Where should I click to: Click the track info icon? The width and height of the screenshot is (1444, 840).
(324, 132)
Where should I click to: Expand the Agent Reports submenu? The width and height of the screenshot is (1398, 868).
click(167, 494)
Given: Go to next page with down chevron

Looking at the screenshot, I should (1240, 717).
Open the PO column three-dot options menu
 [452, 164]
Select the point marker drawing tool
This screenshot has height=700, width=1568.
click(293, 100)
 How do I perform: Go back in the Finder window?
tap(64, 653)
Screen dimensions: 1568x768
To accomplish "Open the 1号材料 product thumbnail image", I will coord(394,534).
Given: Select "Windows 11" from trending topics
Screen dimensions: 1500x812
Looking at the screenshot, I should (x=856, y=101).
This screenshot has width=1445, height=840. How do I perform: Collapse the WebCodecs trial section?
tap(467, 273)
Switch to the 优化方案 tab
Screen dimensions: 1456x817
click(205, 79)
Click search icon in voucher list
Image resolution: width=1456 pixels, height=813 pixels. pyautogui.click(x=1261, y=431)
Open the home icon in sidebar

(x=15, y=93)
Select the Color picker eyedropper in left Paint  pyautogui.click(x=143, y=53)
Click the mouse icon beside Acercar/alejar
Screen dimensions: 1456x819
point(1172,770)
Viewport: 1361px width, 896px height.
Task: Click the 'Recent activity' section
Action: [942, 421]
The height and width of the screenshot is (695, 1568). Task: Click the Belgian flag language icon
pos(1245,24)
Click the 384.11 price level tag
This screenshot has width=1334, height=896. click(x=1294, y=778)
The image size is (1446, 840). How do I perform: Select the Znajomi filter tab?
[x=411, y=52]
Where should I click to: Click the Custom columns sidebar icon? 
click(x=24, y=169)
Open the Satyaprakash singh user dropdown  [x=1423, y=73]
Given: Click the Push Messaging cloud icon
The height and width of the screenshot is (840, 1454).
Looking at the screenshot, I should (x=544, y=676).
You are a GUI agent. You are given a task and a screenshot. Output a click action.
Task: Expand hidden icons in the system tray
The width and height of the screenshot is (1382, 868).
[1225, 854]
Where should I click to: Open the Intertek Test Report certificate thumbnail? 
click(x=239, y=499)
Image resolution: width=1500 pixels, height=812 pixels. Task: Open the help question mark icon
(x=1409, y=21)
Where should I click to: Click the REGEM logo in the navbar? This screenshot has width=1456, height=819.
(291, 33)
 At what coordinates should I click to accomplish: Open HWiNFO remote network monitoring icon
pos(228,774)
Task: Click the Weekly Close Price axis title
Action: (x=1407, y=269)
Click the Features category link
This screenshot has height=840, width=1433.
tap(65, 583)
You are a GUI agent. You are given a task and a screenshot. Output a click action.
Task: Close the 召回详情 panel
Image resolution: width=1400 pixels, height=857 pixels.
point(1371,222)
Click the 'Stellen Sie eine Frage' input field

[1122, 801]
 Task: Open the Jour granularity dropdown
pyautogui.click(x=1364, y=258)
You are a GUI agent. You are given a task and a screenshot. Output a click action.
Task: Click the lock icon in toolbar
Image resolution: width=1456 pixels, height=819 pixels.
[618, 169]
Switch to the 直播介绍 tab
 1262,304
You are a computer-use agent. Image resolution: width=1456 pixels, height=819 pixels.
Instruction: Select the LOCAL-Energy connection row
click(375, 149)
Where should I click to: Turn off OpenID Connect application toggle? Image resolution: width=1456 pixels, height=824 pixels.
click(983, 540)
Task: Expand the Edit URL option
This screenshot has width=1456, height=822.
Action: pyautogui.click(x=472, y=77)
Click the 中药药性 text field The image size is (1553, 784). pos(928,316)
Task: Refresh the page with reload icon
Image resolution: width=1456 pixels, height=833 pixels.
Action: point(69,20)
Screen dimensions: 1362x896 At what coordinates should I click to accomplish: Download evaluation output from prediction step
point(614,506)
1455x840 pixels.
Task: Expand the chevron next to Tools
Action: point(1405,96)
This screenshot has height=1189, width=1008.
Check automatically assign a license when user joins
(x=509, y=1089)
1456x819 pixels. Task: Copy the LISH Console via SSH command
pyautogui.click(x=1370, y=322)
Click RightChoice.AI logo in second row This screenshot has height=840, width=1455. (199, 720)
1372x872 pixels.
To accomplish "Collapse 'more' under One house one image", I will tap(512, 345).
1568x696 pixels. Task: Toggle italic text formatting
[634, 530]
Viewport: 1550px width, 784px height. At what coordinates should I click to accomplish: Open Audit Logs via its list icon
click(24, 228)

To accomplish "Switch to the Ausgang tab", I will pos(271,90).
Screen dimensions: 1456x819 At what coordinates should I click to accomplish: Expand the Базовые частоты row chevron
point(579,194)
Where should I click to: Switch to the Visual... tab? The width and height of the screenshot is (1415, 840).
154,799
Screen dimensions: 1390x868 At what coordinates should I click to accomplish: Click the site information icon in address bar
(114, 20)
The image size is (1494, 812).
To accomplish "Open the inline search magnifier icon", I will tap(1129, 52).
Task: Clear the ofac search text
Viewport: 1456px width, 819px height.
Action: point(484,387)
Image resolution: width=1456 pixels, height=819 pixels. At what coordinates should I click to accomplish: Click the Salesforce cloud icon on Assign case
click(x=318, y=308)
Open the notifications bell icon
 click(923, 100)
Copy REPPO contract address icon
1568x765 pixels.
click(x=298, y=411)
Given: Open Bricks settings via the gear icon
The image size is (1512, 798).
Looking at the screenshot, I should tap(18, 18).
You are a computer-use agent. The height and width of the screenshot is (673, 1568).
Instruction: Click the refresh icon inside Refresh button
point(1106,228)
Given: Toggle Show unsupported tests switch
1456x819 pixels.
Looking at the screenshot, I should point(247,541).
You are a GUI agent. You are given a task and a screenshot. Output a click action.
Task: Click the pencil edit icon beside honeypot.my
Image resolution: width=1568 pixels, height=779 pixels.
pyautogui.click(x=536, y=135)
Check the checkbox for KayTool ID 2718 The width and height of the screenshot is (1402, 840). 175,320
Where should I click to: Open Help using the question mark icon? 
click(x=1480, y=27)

++++++++++

WORK TASK:
Reproduce the material while keeping each line exactly as it was written.

RESPONSE TO THE TASK:
Where should I click to: Click the track info icon? The width and height of the screenshot is (1444, 840).
(324, 132)
Where should I click to: Expand the Agent Reports submenu? The width and height of the screenshot is (1398, 868).
click(167, 494)
Given: Go to next page with down chevron

Looking at the screenshot, I should (1240, 717).
Open the PO column three-dot options menu
 [452, 164]
Select the point marker drawing tool
This screenshot has height=700, width=1568.
click(293, 100)
 How do I perform: Go back in the Finder window?
tap(64, 653)
Screen dimensions: 1568x768
To accomplish "Open the 1号材料 product thumbnail image", I will coord(394,534).
Given: Select "Windows 11" from trending topics
Screen dimensions: 1500x812
Looking at the screenshot, I should (x=856, y=101).
This screenshot has width=1445, height=840. How do I perform: Collapse the WebCodecs trial section?
tap(467, 273)
Switch to the 优化方案 tab
Screen dimensions: 1456x817
click(205, 79)
Click search icon in voucher list
Image resolution: width=1456 pixels, height=813 pixels. pyautogui.click(x=1261, y=431)
Open the home icon in sidebar

(x=15, y=93)
Select the Color picker eyedropper in left Paint  pyautogui.click(x=143, y=53)
Click the mouse icon beside Acercar/alejar
Screen dimensions: 1456x819
point(1172,770)
Viewport: 1361px width, 896px height.
Task: Click the 'Recent activity' section
Action: [942, 421]
The height and width of the screenshot is (695, 1568). Task: Click the Belgian flag language icon
pos(1245,24)
Click the 384.11 price level tag
This screenshot has width=1334, height=896. click(x=1294, y=778)
The image size is (1446, 840). How do I perform: Select the Znajomi filter tab?
[x=411, y=52]
Where should I click to: Click the Custom columns sidebar icon? 
click(x=24, y=169)
Open the Satyaprakash singh user dropdown  [x=1423, y=73]
Given: Click the Push Messaging cloud icon
The height and width of the screenshot is (840, 1454).
Looking at the screenshot, I should (x=544, y=676).
You are a GUI agent. You are given a task and a screenshot. Output a click action.
Task: Expand hidden icons in the system tray
The width and height of the screenshot is (1382, 868).
[1225, 854]
Where should I click to: Open the Intertek Test Report certificate thumbnail? 
click(x=239, y=499)
Image resolution: width=1500 pixels, height=812 pixels. Task: Open the help question mark icon
(x=1409, y=21)
Where should I click to: Click the REGEM logo in the navbar? This screenshot has width=1456, height=819.
(291, 33)
 At what coordinates should I click to accomplish: Open HWiNFO remote network monitoring icon
pos(228,774)
Task: Click the Weekly Close Price axis title
Action: (x=1407, y=269)
Click the Features category link
This screenshot has height=840, width=1433.
tap(65, 583)
You are a GUI agent. You are given a task and a screenshot. Output a click action.
Task: Close the 召回详情 panel
Image resolution: width=1400 pixels, height=857 pixels.
point(1371,222)
Click the 'Stellen Sie eine Frage' input field

[1122, 801]
 Task: Open the Jour granularity dropdown
pyautogui.click(x=1364, y=258)
You are a GUI agent. You are given a task and a screenshot. Output a click action.
Task: Click the lock icon in toolbar
Image resolution: width=1456 pixels, height=819 pixels.
[618, 169]
Switch to the 直播介绍 tab
 1262,304
You are a computer-use agent. Image resolution: width=1456 pixels, height=819 pixels.
Instruction: Select the LOCAL-Energy connection row
click(375, 149)
Where should I click to: Turn off OpenID Connect application toggle? Image resolution: width=1456 pixels, height=824 pixels.
click(983, 540)
Task: Expand the Edit URL option
This screenshot has width=1456, height=822.
Action: pyautogui.click(x=472, y=77)
Click the 中药药性 text field The image size is (1553, 784). pos(928,316)
Task: Refresh the page with reload icon
Image resolution: width=1456 pixels, height=833 pixels.
Action: point(69,20)
Screen dimensions: 1362x896 At what coordinates should I click to accomplish: Download evaluation output from prediction step
point(614,506)
1455x840 pixels.
Task: Expand the chevron next to Tools
Action: point(1405,96)
This screenshot has height=1189, width=1008.
Check automatically assign a license when user joins
(x=509, y=1089)
1456x819 pixels. Task: Copy the LISH Console via SSH command
pyautogui.click(x=1370, y=322)
Click RightChoice.AI logo in second row This screenshot has height=840, width=1455. (199, 720)
1372x872 pixels.
To accomplish "Collapse 'more' under One house one image", I will tap(512, 345).
1568x696 pixels. Task: Toggle italic text formatting
[634, 530]
Viewport: 1550px width, 784px height. At what coordinates should I click to accomplish: Open Audit Logs via its list icon
click(24, 228)

To accomplish "Switch to the Ausgang tab", I will pos(271,90).
Screen dimensions: 1456x819 At what coordinates should I click to accomplish: Expand the Базовые частоты row chevron
point(579,194)
Where should I click to: Switch to the Visual... tab? The width and height of the screenshot is (1415, 840).
154,799
Screen dimensions: 1390x868 At what coordinates should I click to accomplish: Click the site information icon in address bar
(114, 20)
The image size is (1494, 812).
To accomplish "Open the inline search magnifier icon", I will tap(1129, 52).
Task: Clear the ofac search text
Viewport: 1456px width, 819px height.
Action: point(484,387)
Image resolution: width=1456 pixels, height=819 pixels. At what coordinates should I click to accomplish: Click the Salesforce cloud icon on Assign case
click(x=318, y=308)
Open the notifications bell icon
 click(923, 100)
Copy REPPO contract address icon
1568x765 pixels.
click(x=298, y=411)
Given: Open Bricks settings via the gear icon
The image size is (1512, 798).
Looking at the screenshot, I should tap(18, 18).
You are a computer-use agent. The height and width of the screenshot is (673, 1568).
Instruction: Click the refresh icon inside Refresh button
point(1106,228)
Given: Toggle Show unsupported tests switch
1456x819 pixels.
Looking at the screenshot, I should point(247,541).
You are a GUI agent. You are given a task and a screenshot. Output a click action.
Task: Click the pencil edit icon beside honeypot.my
Image resolution: width=1568 pixels, height=779 pixels.
pyautogui.click(x=536, y=135)
Check the checkbox for KayTool ID 2718 The width and height of the screenshot is (1402, 840). 175,320
Where should I click to: Open Help using the question mark icon? 
click(x=1480, y=27)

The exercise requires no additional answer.